When calculating remuneration packages for globally mobile employees, many companies include additional allowances in recognition of the assignment that the employee is about to undertake.
The assignment allowances that companies most commonly provide are mobility allowances and location allowances. They are usually calculated as a percentage of home gross salary but paid net.
Mobility allowances are paid primarily as an incentive to go on assignment. Companies often refer to them by alternative names such as ‘expatriate allowances’ or ‘foreign service premiums’. The most common mobility allowance is 10%.
Location allowances, sometimes called hardship allowances, are paid in recognition of the challenges assignees and their families face when adapting to a new environment. Allowances vary by location in line with the degree of adaptation that is required for a move, and typically reach up to 30%.
It is worth noting that COLA is not considered an assignment allowance. The term COLA stands for ‘Cost of Living Adjustment’ and accounts for the difference in living costs between the assignee’s home and host locations. The purpose of COLA is to maintain assignees’ home country purchasing power while on assignment in the host country, and the amount can be positive or negative – it is a differential rather than an allowance.

= = = =

- To-do list -
**A.** Summarize the text on assignment allowances in two sentences.
**B.** According to the text on assignment allowances, what is the most common mobility allowance?
The data that comes after this text is separate material unrelated to it.

- Data section -
= = = =

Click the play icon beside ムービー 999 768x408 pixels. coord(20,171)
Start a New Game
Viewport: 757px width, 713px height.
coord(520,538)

= = = =

- Exercise responses -
**A.** Companies paying globally mobile employees often add assignment allowances, most commonly mobility allowances (usually 10%) and location allowances (typically up to 30%), which are usually calculated as a percentage of home gross salary but paid net. COLA is not an assignment allowance but a differential, positive or negative, that maintains assignees' home country purchasing power in the host country.

**B.** 10%